合唱団のテノールで、発声を見てほしいとのこと。
歌う時に、手を組み、背筋を伸ばして姿勢は良い。
喋り声も、典型的なテノールの話声を持っている。
歌う声は、典型的なグリークラブ系の声で、声量はあるし音程は良いと思うが、高音が意外なほど伸びない。
1点Gが限界、というのは、ちょっと苦しいところだろうか。
平たく言えば、声量を出す原因の一つが、高音を上に伸ばすことを阻害しているように思えた。
声量が悪いのではなく、その出し方である。
喉頭を意識して下げること、その下げ方が、逆に軟口蓋やその他の引き上げに関連する筋群の働きを阻止しているように思える。
だから、これも平たく言えば、喉を意識して「浅く」してみることである。
それから、ハミングで、ファルセットにならないようにして、音程を高音までがんばって出す、という練習も良いだろう。
喉頭を下げることは、ブレス時に行われるが、いわゆる腹から声を出す行為が、このことと関係している。
喉はある程度ポジショニングされるべきだが、声域や人それぞれの肉体的な違いで、微妙に違いはある。

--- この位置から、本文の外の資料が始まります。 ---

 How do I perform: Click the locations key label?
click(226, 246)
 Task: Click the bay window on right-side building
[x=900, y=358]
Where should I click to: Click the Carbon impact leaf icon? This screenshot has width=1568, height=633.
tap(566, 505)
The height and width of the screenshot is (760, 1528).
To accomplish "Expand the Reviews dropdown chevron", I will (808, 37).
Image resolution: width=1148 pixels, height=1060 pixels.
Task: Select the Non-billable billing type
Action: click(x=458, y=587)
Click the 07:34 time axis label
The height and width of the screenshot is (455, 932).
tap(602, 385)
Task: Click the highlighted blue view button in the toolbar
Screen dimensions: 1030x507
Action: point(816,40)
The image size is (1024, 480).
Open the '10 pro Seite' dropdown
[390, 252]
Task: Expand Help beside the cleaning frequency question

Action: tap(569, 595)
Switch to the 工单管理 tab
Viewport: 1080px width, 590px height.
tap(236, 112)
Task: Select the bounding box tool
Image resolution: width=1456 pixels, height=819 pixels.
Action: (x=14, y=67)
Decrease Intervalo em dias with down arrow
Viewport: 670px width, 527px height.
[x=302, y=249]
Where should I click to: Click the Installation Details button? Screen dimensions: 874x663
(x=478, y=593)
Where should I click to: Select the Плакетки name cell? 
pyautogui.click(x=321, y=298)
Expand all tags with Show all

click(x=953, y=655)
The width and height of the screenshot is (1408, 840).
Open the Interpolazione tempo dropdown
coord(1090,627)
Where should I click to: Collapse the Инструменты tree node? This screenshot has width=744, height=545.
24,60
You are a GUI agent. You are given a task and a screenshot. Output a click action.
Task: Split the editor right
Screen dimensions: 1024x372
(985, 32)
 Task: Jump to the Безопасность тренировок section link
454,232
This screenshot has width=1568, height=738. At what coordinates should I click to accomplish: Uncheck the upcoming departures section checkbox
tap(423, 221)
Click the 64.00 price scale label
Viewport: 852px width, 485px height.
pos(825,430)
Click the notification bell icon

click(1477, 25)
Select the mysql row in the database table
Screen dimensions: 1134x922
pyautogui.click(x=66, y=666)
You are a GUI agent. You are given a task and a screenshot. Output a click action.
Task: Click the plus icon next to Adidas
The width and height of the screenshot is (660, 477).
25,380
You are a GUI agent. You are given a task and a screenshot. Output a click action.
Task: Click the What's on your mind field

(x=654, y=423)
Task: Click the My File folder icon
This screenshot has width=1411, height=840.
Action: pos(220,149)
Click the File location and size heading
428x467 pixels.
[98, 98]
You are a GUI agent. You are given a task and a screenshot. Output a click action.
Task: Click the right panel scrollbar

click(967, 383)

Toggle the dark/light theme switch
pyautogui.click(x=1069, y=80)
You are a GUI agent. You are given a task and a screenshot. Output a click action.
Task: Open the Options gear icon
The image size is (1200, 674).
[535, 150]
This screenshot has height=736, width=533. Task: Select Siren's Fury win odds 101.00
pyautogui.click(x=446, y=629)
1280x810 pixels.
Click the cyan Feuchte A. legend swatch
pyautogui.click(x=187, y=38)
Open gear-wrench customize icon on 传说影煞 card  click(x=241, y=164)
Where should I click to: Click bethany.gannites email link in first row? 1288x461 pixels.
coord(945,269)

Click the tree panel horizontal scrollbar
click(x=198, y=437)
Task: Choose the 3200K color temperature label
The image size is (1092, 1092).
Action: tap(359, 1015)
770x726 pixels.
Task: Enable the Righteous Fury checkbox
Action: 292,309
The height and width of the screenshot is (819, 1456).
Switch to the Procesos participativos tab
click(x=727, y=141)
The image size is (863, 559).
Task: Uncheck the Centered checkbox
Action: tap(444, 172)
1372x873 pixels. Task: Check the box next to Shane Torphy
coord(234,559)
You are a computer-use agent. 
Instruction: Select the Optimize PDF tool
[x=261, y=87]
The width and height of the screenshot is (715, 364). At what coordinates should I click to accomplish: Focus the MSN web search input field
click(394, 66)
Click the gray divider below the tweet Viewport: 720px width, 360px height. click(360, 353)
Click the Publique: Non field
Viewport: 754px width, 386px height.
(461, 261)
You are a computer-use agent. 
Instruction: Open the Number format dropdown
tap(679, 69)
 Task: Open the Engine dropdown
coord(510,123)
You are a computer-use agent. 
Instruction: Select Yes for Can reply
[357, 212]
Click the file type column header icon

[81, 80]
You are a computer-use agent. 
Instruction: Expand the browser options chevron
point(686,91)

深いのが良いのではなく、ポジションされることが、大切なのである。
もう一点は、声を出す際に共鳴ポイントみたいな感覚があると思うが、その場所をもっと高い場所に設定すること。
軟口蓋から上をイメージしよう。
無意識に声量を出すと、喉から下に共鳴のポイントが落ちているはずである。
それから、これもイメージ法だが、彼のようなタイプは、発声を管楽器のようなイメージで扱わないこと。
むしろ弦楽器。
要するにコンパクトに、小さい点で声を作ることを原点にすること。
特に高音発声は、そのコンパクトなイメージが大切である。
決して小さい声、声量を抑えて、ではなく、小さくまとめたしっかりした声、とでも言えるだろうか。
雑駁だが以上のような練習方法を教えて、終わりにした。